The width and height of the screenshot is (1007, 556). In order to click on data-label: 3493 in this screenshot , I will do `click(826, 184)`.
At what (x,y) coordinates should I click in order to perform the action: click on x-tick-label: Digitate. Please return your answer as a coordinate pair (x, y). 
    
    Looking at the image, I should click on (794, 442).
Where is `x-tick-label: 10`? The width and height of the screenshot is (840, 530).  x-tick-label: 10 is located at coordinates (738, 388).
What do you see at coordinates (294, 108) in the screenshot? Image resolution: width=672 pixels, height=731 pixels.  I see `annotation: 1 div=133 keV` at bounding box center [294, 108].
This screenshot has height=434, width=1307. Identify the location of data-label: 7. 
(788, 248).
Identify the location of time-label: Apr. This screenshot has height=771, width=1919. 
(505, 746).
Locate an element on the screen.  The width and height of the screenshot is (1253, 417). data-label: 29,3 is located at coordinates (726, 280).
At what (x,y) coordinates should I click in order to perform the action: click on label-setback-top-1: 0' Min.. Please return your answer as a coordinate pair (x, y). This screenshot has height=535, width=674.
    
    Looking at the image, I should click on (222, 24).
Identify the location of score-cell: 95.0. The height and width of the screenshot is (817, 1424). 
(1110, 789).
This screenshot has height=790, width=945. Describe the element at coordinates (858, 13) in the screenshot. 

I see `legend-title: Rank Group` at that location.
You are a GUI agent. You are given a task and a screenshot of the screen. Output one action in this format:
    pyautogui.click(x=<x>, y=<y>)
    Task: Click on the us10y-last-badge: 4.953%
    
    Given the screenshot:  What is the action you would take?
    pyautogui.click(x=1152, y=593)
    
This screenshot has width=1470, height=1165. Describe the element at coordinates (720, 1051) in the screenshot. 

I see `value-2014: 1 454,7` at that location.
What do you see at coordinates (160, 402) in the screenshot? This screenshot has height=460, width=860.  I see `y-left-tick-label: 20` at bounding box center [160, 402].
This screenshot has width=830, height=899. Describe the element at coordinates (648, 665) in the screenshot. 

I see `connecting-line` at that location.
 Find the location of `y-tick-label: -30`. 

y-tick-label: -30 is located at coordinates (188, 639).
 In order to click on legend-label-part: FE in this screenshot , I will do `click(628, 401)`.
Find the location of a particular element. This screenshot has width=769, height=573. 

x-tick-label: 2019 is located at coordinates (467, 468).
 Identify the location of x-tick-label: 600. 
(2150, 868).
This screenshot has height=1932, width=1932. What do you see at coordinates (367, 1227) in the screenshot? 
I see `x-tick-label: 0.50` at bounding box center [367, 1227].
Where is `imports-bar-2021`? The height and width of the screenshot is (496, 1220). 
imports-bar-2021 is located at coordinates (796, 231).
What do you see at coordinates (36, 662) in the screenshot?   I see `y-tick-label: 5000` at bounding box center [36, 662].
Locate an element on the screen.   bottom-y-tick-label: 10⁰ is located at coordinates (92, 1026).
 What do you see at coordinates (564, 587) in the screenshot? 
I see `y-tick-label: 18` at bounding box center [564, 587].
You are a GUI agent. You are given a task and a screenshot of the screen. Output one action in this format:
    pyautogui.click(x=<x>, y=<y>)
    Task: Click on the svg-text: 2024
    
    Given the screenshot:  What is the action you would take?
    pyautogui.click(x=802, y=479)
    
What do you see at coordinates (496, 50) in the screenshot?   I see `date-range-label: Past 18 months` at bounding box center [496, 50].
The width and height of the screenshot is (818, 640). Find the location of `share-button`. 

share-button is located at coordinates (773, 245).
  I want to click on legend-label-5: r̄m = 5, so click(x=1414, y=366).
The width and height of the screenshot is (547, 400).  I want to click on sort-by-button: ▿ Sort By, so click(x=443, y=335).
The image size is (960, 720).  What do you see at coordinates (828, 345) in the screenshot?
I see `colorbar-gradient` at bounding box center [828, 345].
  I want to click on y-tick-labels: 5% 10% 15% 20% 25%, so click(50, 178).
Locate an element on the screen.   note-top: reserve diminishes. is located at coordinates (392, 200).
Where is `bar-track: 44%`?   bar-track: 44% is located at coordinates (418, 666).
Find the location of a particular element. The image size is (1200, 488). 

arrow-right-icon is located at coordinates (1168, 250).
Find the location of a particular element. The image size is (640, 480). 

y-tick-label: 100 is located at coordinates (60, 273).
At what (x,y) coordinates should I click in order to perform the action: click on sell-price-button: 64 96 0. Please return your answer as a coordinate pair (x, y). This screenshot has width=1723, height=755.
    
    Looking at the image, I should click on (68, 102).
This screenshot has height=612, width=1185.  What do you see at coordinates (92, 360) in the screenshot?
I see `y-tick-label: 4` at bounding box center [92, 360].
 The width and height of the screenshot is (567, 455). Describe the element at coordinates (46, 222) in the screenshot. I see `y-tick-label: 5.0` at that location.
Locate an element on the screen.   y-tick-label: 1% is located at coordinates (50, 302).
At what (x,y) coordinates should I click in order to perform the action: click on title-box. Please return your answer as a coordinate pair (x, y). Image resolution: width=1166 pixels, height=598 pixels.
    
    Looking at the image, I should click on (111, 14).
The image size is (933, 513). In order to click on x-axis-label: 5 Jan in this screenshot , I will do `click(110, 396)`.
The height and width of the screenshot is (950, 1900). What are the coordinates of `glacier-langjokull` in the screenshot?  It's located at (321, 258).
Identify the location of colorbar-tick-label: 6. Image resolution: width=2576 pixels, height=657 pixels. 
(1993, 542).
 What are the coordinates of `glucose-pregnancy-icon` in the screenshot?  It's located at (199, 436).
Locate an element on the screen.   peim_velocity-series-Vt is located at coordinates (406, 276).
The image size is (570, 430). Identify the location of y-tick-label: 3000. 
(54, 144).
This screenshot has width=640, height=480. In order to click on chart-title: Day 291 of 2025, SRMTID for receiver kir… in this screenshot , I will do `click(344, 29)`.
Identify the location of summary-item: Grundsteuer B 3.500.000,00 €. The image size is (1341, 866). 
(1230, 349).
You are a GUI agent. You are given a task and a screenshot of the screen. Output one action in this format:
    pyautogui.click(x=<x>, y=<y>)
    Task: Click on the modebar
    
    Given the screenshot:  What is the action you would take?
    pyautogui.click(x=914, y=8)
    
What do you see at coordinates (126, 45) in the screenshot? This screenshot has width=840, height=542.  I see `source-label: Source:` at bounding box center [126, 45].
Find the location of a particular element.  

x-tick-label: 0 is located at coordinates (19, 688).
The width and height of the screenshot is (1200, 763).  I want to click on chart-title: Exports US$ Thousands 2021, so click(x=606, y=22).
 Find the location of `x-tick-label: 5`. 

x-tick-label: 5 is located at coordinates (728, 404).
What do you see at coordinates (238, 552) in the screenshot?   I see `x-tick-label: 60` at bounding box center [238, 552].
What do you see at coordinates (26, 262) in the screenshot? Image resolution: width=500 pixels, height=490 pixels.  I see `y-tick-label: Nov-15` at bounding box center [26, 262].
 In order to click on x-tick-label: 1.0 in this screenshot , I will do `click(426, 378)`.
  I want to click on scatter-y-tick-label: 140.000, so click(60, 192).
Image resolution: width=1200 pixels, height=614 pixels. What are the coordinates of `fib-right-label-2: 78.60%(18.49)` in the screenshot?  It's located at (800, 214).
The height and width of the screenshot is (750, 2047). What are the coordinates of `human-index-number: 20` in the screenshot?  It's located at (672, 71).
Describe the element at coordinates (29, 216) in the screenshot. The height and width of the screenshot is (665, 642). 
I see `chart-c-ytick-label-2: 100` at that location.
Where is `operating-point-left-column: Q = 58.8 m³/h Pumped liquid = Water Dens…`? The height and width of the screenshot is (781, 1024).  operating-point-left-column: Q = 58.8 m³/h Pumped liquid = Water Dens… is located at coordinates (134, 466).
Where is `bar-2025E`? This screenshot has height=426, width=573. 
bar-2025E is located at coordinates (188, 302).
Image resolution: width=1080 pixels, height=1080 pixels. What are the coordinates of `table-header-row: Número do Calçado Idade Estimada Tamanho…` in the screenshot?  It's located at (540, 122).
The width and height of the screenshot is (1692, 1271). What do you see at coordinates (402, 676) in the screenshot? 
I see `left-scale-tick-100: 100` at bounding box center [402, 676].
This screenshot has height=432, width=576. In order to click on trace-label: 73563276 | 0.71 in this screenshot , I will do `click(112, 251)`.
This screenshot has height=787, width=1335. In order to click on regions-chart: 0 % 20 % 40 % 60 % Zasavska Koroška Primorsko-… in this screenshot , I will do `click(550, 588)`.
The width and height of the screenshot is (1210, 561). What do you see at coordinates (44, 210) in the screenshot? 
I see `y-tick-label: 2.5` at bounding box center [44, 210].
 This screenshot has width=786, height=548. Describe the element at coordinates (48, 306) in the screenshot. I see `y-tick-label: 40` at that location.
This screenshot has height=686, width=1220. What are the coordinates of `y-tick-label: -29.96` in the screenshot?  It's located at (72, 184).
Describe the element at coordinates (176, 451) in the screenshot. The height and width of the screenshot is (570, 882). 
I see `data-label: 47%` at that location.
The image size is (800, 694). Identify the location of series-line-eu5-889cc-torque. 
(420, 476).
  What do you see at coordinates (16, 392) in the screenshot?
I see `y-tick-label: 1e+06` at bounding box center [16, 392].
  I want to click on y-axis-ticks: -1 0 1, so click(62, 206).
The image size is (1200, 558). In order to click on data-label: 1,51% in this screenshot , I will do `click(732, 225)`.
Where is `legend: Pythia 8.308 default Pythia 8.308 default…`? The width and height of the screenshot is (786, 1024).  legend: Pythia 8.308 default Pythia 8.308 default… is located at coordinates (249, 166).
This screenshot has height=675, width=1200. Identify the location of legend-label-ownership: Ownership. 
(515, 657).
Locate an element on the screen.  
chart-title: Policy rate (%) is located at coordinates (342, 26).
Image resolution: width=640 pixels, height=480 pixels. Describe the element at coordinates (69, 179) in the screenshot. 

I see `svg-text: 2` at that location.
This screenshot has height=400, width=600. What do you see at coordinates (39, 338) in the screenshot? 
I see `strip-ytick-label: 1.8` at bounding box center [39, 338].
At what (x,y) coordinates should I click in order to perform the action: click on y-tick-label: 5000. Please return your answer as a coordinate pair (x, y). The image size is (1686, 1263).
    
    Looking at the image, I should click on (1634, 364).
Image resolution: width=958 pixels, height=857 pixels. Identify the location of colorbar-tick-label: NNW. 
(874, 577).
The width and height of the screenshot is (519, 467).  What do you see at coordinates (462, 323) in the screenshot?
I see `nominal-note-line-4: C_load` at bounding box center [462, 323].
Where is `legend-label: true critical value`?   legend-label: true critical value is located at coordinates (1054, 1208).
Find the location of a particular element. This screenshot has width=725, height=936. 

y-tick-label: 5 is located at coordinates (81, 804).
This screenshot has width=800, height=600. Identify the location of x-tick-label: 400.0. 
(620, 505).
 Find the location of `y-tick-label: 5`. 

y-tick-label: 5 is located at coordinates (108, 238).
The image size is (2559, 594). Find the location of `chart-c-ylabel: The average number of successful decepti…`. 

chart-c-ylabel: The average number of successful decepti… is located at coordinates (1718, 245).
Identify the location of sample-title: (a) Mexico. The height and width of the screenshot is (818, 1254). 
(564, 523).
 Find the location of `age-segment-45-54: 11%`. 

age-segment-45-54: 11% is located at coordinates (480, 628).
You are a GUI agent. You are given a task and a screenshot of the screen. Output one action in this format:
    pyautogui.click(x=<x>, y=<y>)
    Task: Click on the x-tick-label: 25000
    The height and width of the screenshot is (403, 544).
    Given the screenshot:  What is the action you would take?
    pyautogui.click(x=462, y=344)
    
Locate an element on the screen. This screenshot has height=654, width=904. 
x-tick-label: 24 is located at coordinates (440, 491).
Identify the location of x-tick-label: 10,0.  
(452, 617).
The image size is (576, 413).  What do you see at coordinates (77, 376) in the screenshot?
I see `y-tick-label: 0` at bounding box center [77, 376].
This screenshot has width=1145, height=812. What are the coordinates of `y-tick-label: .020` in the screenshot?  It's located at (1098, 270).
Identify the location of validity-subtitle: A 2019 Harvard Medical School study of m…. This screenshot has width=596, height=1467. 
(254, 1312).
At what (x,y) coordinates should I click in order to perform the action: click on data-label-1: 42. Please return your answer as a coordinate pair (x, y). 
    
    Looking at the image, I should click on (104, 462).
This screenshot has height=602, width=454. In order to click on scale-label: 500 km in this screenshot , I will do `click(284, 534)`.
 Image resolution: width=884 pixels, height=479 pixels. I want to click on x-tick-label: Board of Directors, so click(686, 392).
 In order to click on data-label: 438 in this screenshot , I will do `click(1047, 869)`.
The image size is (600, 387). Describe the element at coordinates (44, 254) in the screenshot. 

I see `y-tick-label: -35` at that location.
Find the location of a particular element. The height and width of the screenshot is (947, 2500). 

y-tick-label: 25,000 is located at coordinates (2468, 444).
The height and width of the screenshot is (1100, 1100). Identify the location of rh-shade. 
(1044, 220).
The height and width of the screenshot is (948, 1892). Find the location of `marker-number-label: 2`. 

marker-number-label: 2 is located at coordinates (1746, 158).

____

- _AIM OF THE TASK_: Pull out every line of the data that contains the string "series", matching case exactly, and copy each one in full.

- _TASK ANSWER_:
Locate an element on the screen.   peim_velocity-series-Vt is located at coordinates (406, 276).
The image size is (800, 694). Identify the location of series-line-eu5-889cc-torque. 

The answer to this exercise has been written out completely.